Untuk bisa menopang semua kebutuhannya dan keluarga, disamping berjuang tetap menjalankan rutinitas pengajian, beliau menjalankan usaha kecil-kecilan dengan berjualan singkong goreng, dengan hasil yang sangat minim beliau berusah mengumpulkan labanya untuk modal usaha lain yang dapat memenuhi kebutuhan keluarga, akhirnya beliau mencoba membudi dayakan ayam kampung, dengan penuh kesabaran usaha tersebut berlanjut sampai-sampai beliau dapat membeli ayam ± 400 ekor untuk dijadikan bibit. Dengan usaha seperti itulah beliau jalani tanpa rasa bosan, akhirnya laba dari penjualan sedikit demi sedikit beliau kumpulkan untuk membeli sebidang tanah yang akhirnya menjadi Pondok Pesantren tercinta ini.

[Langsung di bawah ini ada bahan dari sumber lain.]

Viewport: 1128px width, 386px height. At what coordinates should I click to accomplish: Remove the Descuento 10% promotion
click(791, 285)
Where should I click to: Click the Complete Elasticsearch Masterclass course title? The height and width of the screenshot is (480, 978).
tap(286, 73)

Pondok yang terkenal kesalafannya ini, pada mulanya bernama Miftahul ‘Ulum. Nama Miftah diambil dari asal kata Fataha yang berarti “Telah membuka” dengan tujuan agar Pondok ini menjadi sebuah pembuka segala sesuatu yang tertutup dan gelap. Sedangkan nama ‘Ulum sendiri tafa’ulan/tabarukan pada Pondok Roudlotul ‘Ulum Kencong, supaya tetap mendapatkan barokahnya. Namun karena terjadi kesamaan nama dengan nama Pondok Miftahul ‘ulum-Jombangan Pare, juga dengan nama Pondok Mranggen Jawa Tengah yang diasuh oleh KH. Muslih (guru beliau waktu mengikuti pengajian kilatan berkala) maka diganti dengan “Fathul ‘Ulum”.

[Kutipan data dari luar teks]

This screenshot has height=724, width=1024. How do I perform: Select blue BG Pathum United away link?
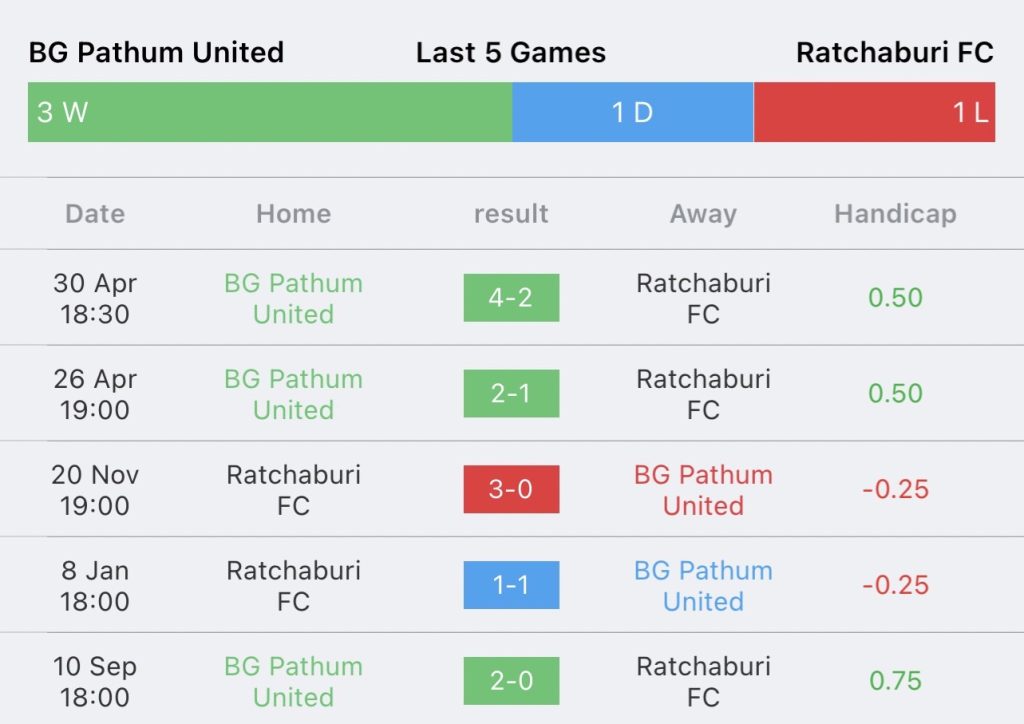tap(703, 586)
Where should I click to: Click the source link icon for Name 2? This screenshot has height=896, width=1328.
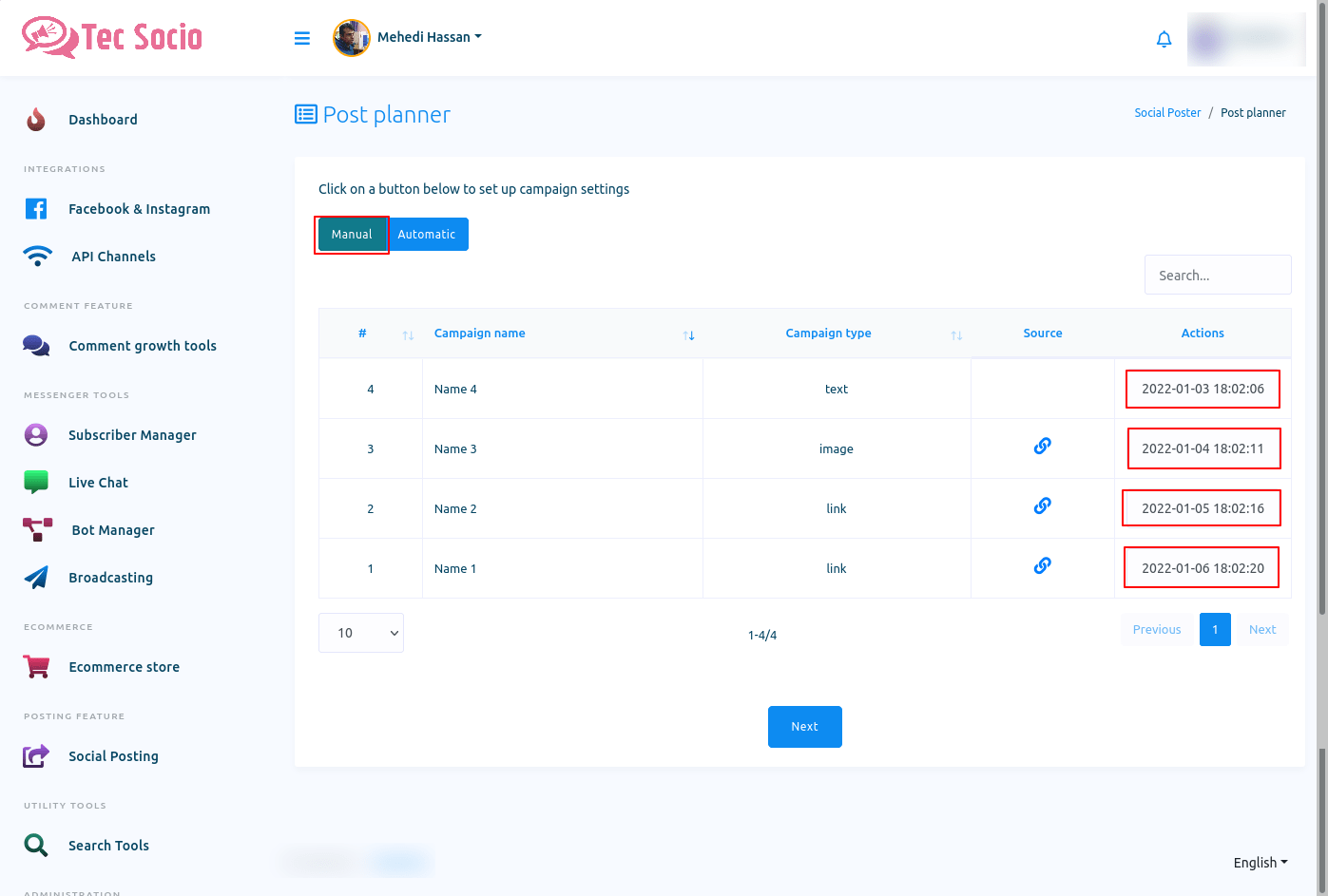click(1042, 506)
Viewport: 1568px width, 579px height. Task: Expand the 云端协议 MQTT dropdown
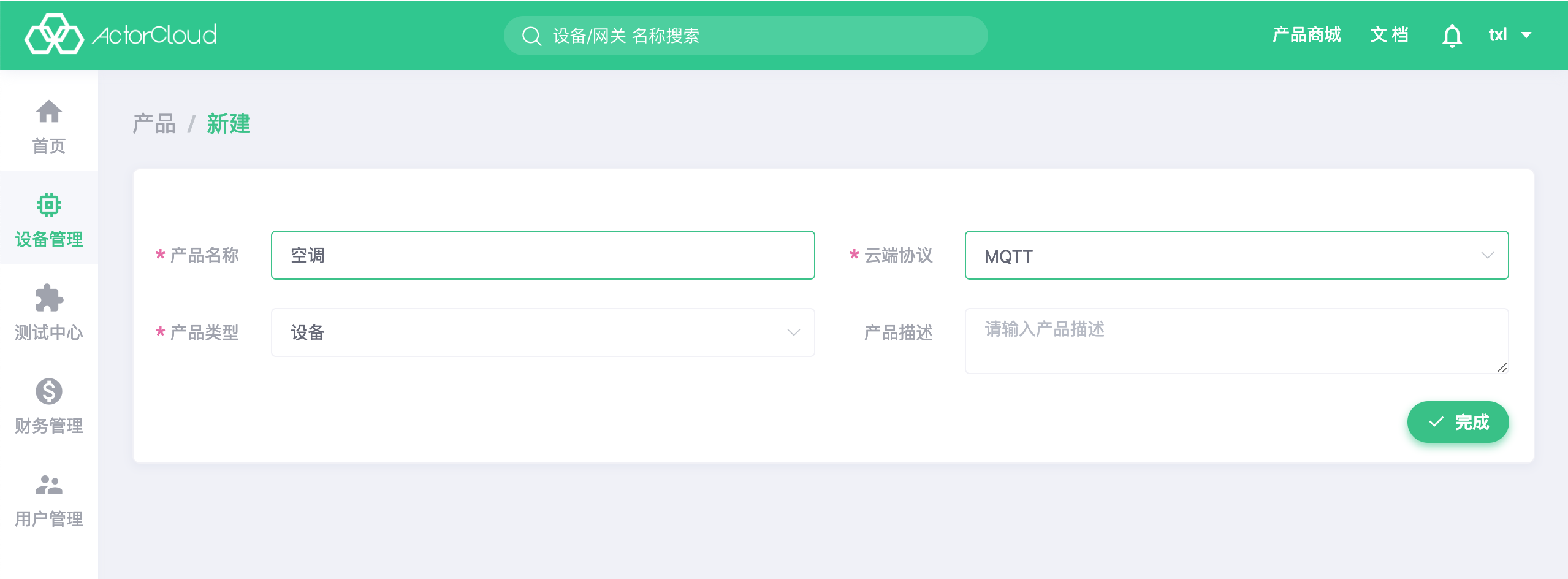(1236, 255)
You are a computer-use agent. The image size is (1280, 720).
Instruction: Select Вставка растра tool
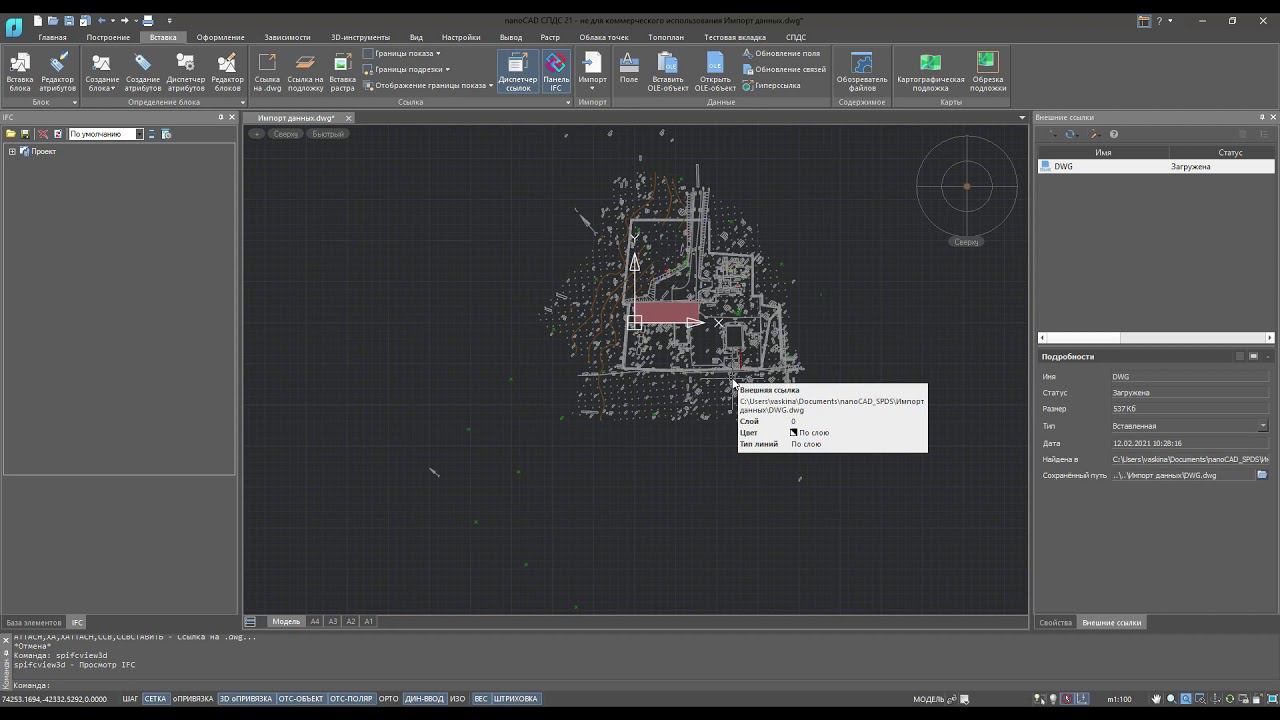click(342, 72)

Lambat laun keorganisasian pun terbentuk layaknya Pondok Pesantren lain, akhirnya kebutuhan dan keadaan yang mengharuskan Fathul ‘Ulum membuka lembaga-lembaga otonom dalam naungannya. Akhirnya Fathul ‘Ulum diantaranya mendirikan Madrasah Diniyyah yang diberi nama Futuhiyyah. Nama Futuhiyyah adalah nama yang memiliki kesesuaian dengan nama Podok induknya, dalam istilah nahwu Fathu dan Futuhiyyah adalah sama-sama musytaq (tercetak) dari fi’il madi Fataha.

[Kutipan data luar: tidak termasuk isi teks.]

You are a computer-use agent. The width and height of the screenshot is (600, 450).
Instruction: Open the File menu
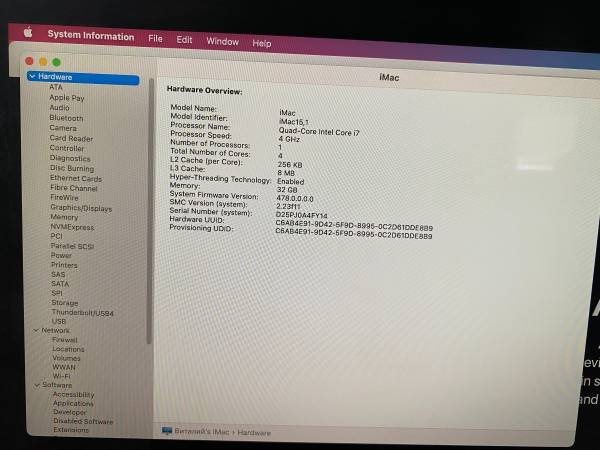point(155,38)
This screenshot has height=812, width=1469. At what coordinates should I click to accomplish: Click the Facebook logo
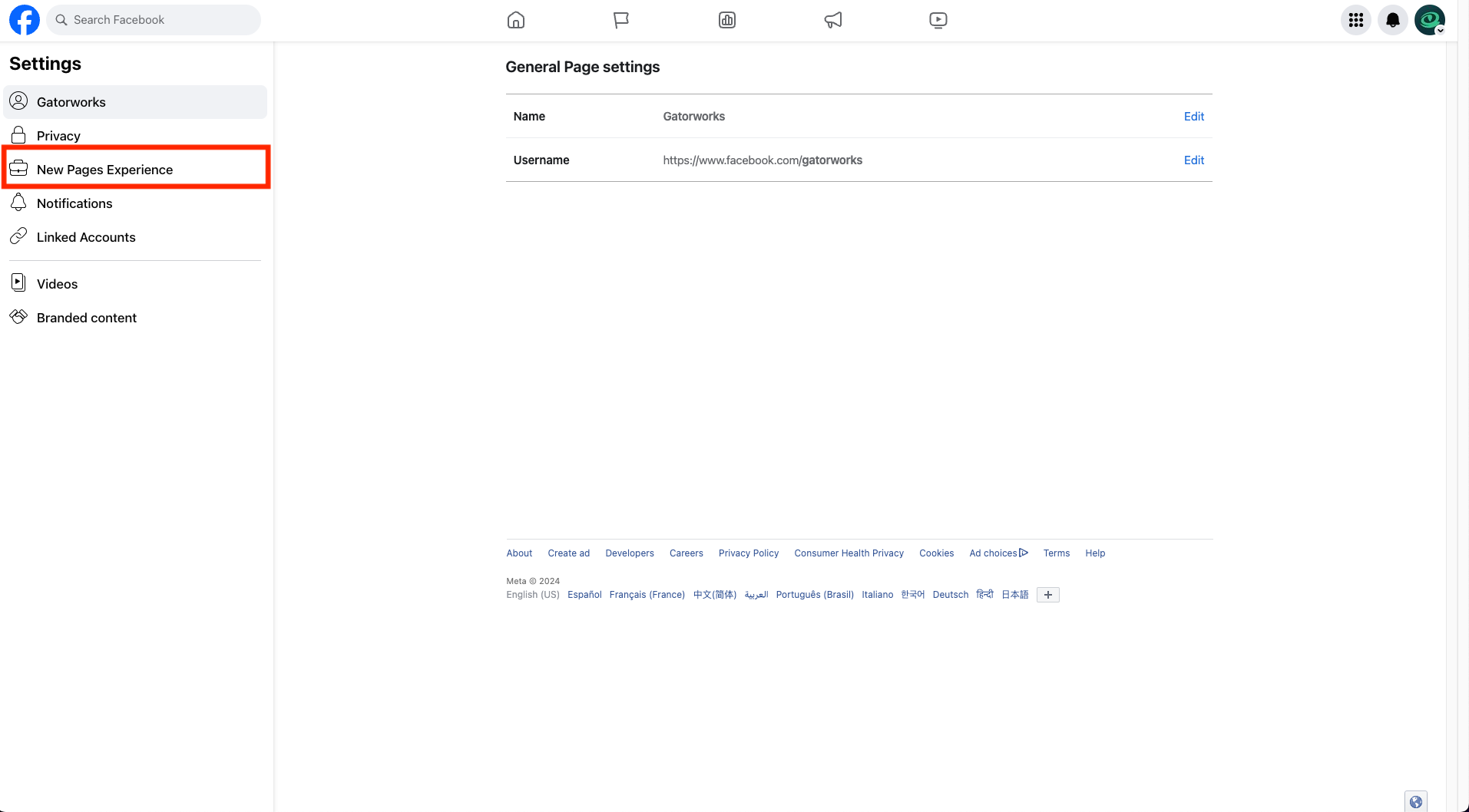coord(23,19)
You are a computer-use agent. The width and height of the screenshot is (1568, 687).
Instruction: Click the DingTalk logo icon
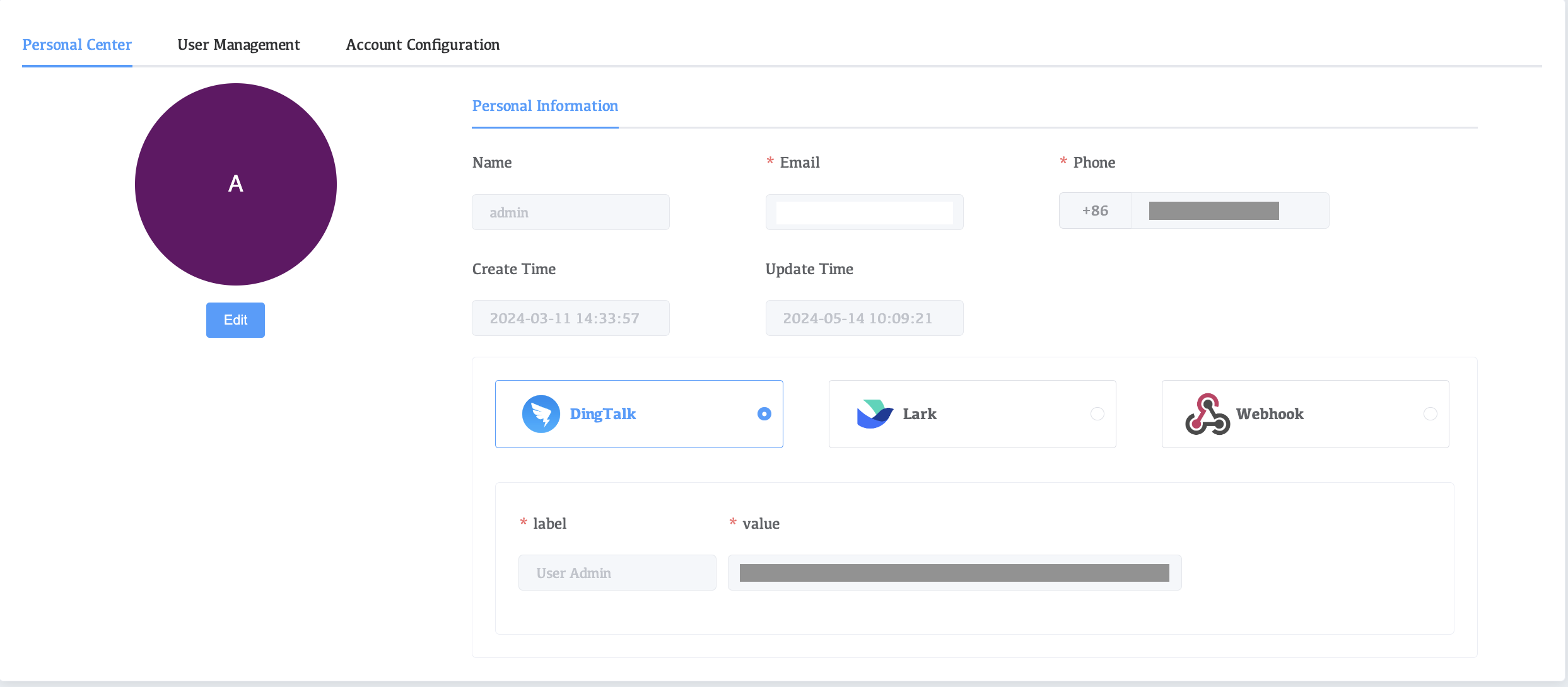point(541,414)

Pada mulanya di Kwagean memang sudah terbentuk Madrasah Diniyah, yang di rintis ± Thn. 1974 M oleh para sesepuh dengan dibantu para pengajar dari Desa Kebon Sari yang pada waktu itu hanya memiliki tiga lokal, dan dalam penggunaannya siang untuk Putri dan malam untuk Putra. Setelah berjalan sekian lama, pada tahun 1983 M.

KH. Abdul Hannan muali andil dalam mengembangkan Madrasah tersebut, dengan menambah tenaga pengajar dari santrinya yang lambat laun Madrasah tersebut semakin berkembang seiring kemasyhuran beliau dikalangan masyarakat, sehingga Madrasah tersebut dirangkul dalam keorganisasian Pondok Fathul ‘Ulum, kemudian melihat pekembangan siswa yang signifikan mengharuskan penambahan sarana dan prasarana, yang asalnya memiliki tiga lokal, kini menjadi sebuah gedung putih berlantai tiga yang memiliki 12 lokal (Gedung Putih).

Teladan

Sebagai ‘Ulama, Pemimpin, dan tokoh masyarakat KH. Abdul Hannan Ma’shum menjadi tokoh panutan umat, segala tutur kata dan bentuk nyata selalu menjadi tolak ukur kehidupan masyarakatnya. Kedalaman ilmu dan santun kata serta perbuatan yang dilengkapi sikap khosyyah kepada Allah SWT merupakan ciri khas kepribadiannya yang sulit ditandingi, beberapa sikap yang ditempuh beliau dan barangkali sangat tepat untuk diteladani adalah sikap-sikap sebagai berikut :

Zuhud, Hidup mandiri, Tawadlu’ (rendah hati), Menjaga kebersihan (rapi), Sabar dan Teguh memegang prinsip.